--- Page text ---

SO… blues, harmonicas, lyrics; the harmonica is an instrument one can play while driving. Legally, I believe, if one isn’t distracted. One hand. While I can play a range of songs… note of caution- wailing out the last verse of “All Along the Watchtower” will blow out the reeds with notes you only meant to bend- I do use my alone/driving time to write/play/sing loud enough to almost overcome the noise from the blown-out muffler on my surf rig.

I do have a working radio on my work van, with pre-sets to one NPR station, one hip Seattle station, one cool station from Everett, and one local one from Port Townsend. But… when the news is redundant and or horrific, when the folks are begging for funding, when the music is shitty or the talking heads are discussing topics I don’t actually care about, I can hit an alternate list. Classical FM, an AM station I’ve never bothered to tune out. Or I can play harmonica and sing a variety of songs I know some or all of the words to. “In the Early Morning Rain,” “Brother Can You Spare a Dime” are two examples.

It might not be surprising that a collection of songs I put together and got a copywrite for (I would have to look for the actual date- it has been a while) is entitled, “Love Songs for Cynics.” Not that I’m all that cynical. I do have some, you know, like, love songs in the mix. Here are a couple of the titles: “Ain’t Got No Problems with Lolita,” “Honey Days,” “I Just Wanna go Surfin’,” “And So am I,” “You Made me what I Am.” Oh, that one is a bit cynical.

The NEWS. A problem with watching dire weather forecasts, looking at confusing and not-necessarily-epic surf forecasts, reports from Seattle about homeless camps and people stealing catalytic converters and drilling holes in gas tanks to steal ever-more-costly fuel, network news about Ukraine and Putin and tanks and shelling and evacuations and refugees is… it is just too much.

I WAS THINKING, specifically, about this song. I tried to remember all the lyrics. No, it’s not about peace; it’s really kind of whining, poet-like. However, with a little tweaking…

“Give me some good news, please, no more bad; You know I’m crazy, but I’m not mad; Guess disappointed’s the word I’d choose; Come on, can’t you give me some good news? Something that might shake away these blues.

Something that might shake away, something that might take away, you know we can break away from these blues; If only you could give me… some… good… news.”

There is also, along with the other two verses I can’t totally remember at the moment (on a thumb drive somewhere, a printed copy somewhere else), an outro with this:

“…You know and I know and we know and they know, the world has blown a fuse; And God ain’t grantin’ no more interviews; so, come on, can’t you give me… some… good (big finish here) NEWS.”

James and me a few years back, bending notes, breaking strings, blowing out reeds.

OKAY, I’m going to check that surf forecast again. Not to dissuade anyone, but it looks a little… sketchy.

“SWAMIS” UPDATE: I’m four chapters in on the total rewrite and I’m condensing and tightening what I wrote in the outline I wrote to condense and tighten the over-expansive two earlier versions. It’s actually going pretty well. I just did more on Portia and Baadal Singh, set up Chulo and Gingerbread Fred for the chapter after the next one, and I’m thinking… can I just eliminate that one, move on to Chulo’s murder?

--- Records shown ---

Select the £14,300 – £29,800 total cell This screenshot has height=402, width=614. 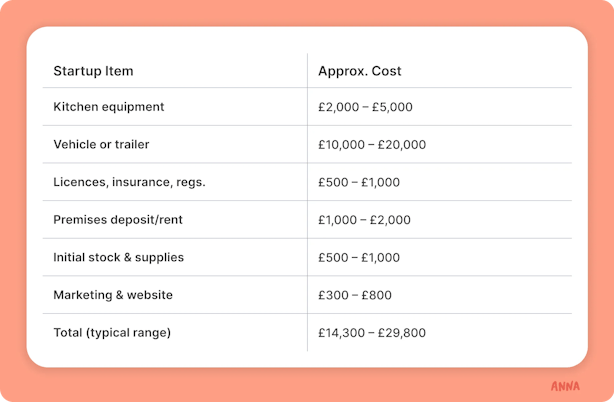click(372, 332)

---
--- Records shown ---

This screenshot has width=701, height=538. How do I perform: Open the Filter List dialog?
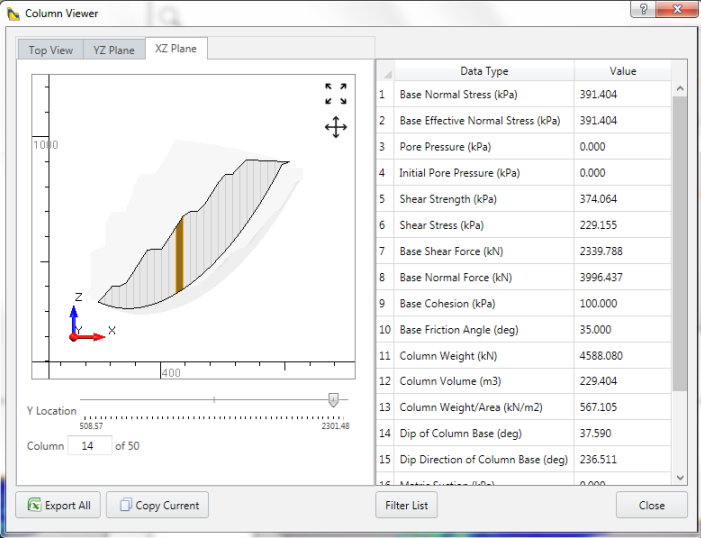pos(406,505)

---

* Task to carry out: In the blog post above, condense the paragraph that begins "I do have a working radio on my work van" into a short bulleted list that keeps its main facts.

* Result:
- My work van's radio works and has presets for one NPR station, a hip Seattle station, a cool Everett station and a local Port Townsend station.
- I switch to an alternate list when the news is redundant or horrific, stations are begging for funding, the music is bad or the talk is on topics I don't care about.
- That list includes a classical FM station and an AM station I've never bothered to tune out.
- Instead, I can play harmonica and sing songs I know some or all of the words to, such as "In the Early Morning Rain" and "Brother Can You Spare a Dime."